§ Goal of the exercise
What you return must match the listing word for word.

§ Data for review

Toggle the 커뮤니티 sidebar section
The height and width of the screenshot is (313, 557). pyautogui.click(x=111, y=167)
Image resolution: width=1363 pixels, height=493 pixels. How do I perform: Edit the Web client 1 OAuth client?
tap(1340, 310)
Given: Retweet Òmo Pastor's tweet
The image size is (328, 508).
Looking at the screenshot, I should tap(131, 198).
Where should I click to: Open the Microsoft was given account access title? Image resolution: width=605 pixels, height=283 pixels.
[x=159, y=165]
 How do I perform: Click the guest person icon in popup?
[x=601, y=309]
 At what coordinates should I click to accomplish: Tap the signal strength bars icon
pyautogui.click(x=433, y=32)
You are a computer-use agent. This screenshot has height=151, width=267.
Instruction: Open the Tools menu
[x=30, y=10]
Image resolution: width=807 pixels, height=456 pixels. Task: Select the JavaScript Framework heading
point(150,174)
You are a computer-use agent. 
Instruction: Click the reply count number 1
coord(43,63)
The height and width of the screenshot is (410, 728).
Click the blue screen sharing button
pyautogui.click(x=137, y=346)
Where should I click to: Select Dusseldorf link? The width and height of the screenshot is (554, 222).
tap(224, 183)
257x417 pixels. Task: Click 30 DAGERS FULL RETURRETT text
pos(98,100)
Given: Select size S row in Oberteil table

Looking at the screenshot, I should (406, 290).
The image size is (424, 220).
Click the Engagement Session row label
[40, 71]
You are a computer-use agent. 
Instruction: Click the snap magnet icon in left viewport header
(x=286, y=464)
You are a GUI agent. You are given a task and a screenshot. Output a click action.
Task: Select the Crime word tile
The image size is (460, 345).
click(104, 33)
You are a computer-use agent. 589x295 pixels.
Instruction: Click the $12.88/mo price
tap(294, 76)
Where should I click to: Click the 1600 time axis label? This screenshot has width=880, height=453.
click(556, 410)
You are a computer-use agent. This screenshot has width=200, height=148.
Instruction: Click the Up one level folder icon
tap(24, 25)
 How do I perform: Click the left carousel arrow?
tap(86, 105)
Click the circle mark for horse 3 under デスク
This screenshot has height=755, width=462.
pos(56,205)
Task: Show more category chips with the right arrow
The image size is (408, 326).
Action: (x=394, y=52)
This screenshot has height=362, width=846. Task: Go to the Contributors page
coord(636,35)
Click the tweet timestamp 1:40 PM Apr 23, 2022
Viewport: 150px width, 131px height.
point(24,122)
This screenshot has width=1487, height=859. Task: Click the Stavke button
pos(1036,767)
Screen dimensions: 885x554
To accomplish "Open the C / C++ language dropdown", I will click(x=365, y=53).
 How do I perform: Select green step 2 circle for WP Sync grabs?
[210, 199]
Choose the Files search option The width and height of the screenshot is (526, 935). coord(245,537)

§ Exercise response
Toggle the 커뮤니티 sidebar section
The height and width of the screenshot is (313, 557). pyautogui.click(x=111, y=167)
Image resolution: width=1363 pixels, height=493 pixels. How do I perform: Edit the Web client 1 OAuth client?
tap(1340, 310)
Given: Retweet Òmo Pastor's tweet
The image size is (328, 508).
Looking at the screenshot, I should tap(131, 198).
Where should I click to: Open the Microsoft was given account access title? Image resolution: width=605 pixels, height=283 pixels.
[x=159, y=165]
 How do I perform: Click the guest person icon in popup?
[x=601, y=309]
 At what coordinates should I click to accomplish: Tap the signal strength bars icon
pyautogui.click(x=433, y=32)
You are a computer-use agent. This screenshot has height=151, width=267.
Instruction: Open the Tools menu
[x=30, y=10]
Image resolution: width=807 pixels, height=456 pixels. Task: Select the JavaScript Framework heading
point(150,174)
You are a computer-use agent. 
Instruction: Click the reply count number 1
coord(43,63)
The height and width of the screenshot is (410, 728).
Click the blue screen sharing button
pyautogui.click(x=137, y=346)
Where should I click to: Select Dusseldorf link? The width and height of the screenshot is (554, 222).
tap(224, 183)
257x417 pixels. Task: Click 30 DAGERS FULL RETURRETT text
pos(98,100)
Given: Select size S row in Oberteil table

Looking at the screenshot, I should (406, 290).
The image size is (424, 220).
Click the Engagement Session row label
[40, 71]
You are a computer-use agent. 
Instruction: Click the snap magnet icon in left viewport header
(x=286, y=464)
You are a GUI agent. You are given a task and a screenshot. Output a click action.
Task: Select the Crime word tile
The image size is (460, 345).
click(104, 33)
You are a computer-use agent. 589x295 pixels.
Instruction: Click the $12.88/mo price
tap(294, 76)
Where should I click to: Click the 1600 time axis label? This screenshot has width=880, height=453.
click(556, 410)
You are a computer-use agent. This screenshot has width=200, height=148.
Instruction: Click the Up one level folder icon
tap(24, 25)
 How do I perform: Click the left carousel arrow?
tap(86, 105)
Click the circle mark for horse 3 under デスク
This screenshot has height=755, width=462.
pos(56,205)
Task: Show more category chips with the right arrow
The image size is (408, 326).
Action: (x=394, y=52)
This screenshot has height=362, width=846. Task: Go to the Contributors page
coord(636,35)
Click the tweet timestamp 1:40 PM Apr 23, 2022
Viewport: 150px width, 131px height.
point(24,122)
This screenshot has width=1487, height=859. Task: Click the Stavke button
pos(1036,767)
Screen dimensions: 885x554
To accomplish "Open the C / C++ language dropdown", I will click(x=365, y=53).
 How do I perform: Select green step 2 circle for WP Sync grabs?
[210, 199]
Choose the Files search option The width and height of the screenshot is (526, 935). coord(245,537)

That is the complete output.